MATERIAL PROVIDED >>
[Start of section]
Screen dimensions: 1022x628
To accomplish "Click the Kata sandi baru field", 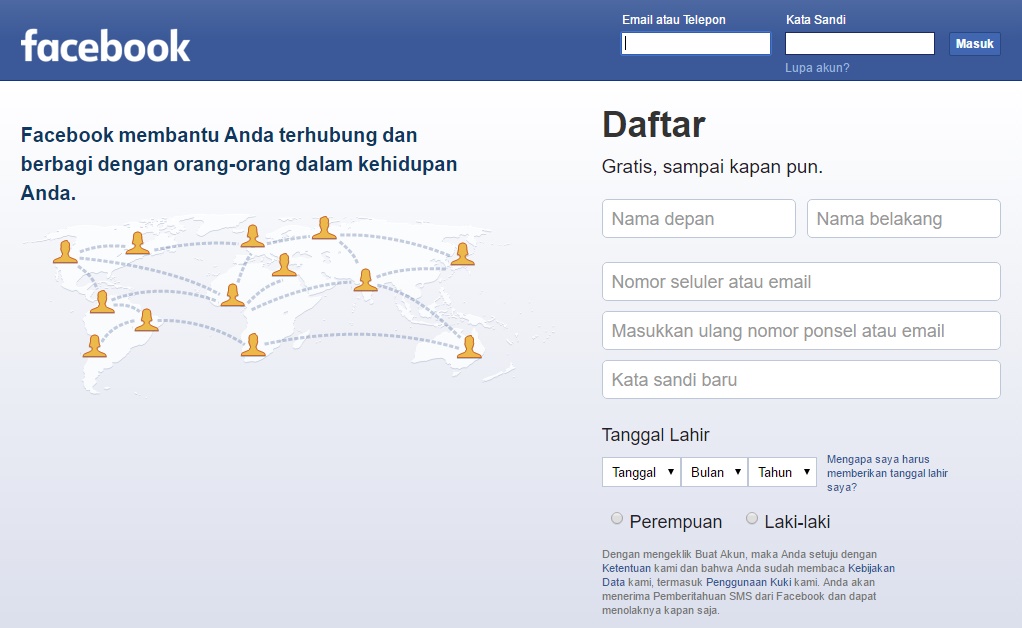I will pyautogui.click(x=800, y=379).
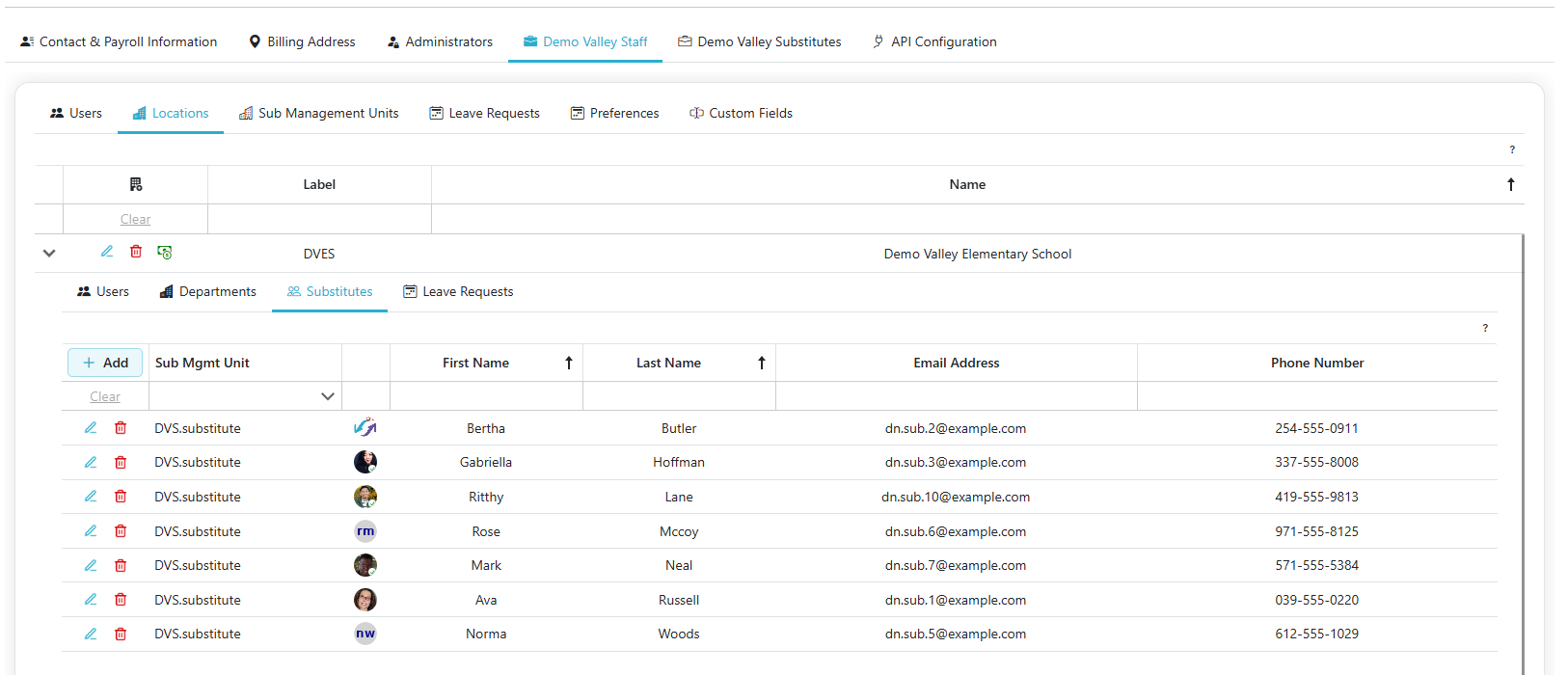Open the Sub Mgmt Unit filter dropdown
The image size is (1568, 675).
point(327,396)
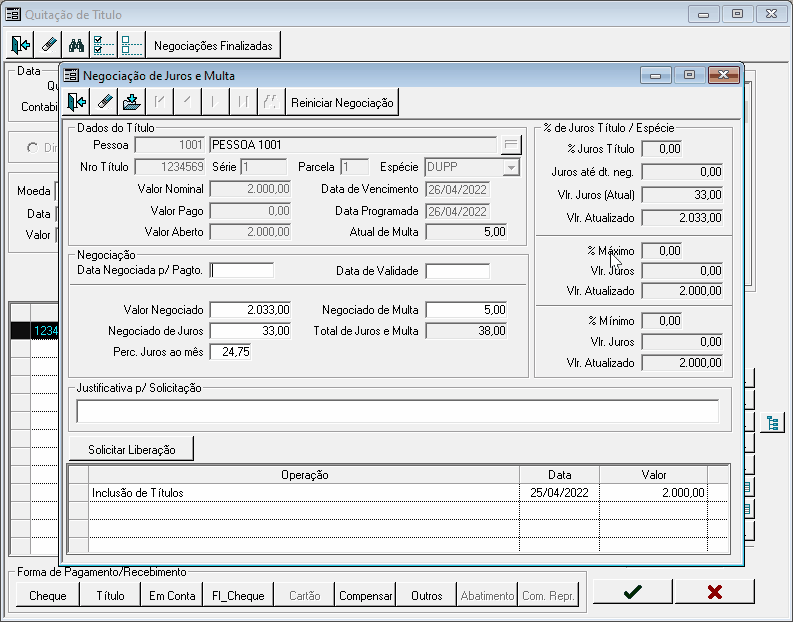Screen dimensions: 793x622
Task: Click the eraser icon in Negociação toolbar
Action: pyautogui.click(x=105, y=102)
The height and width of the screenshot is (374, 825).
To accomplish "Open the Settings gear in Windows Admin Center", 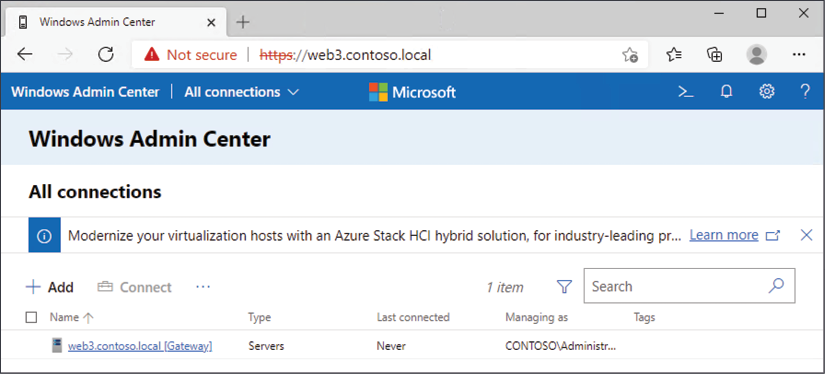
[End of section]
WHAT THE EXERCISE ASKS >> Set down exactly and only the lines from the line that contains "The height and" through the last line of the entries above, with both of those lines included and the pictures left out.

ANSWER >>
The height and width of the screenshot is (374, 825).
To accomplish "Open the Settings gear in Windows Admin Center", 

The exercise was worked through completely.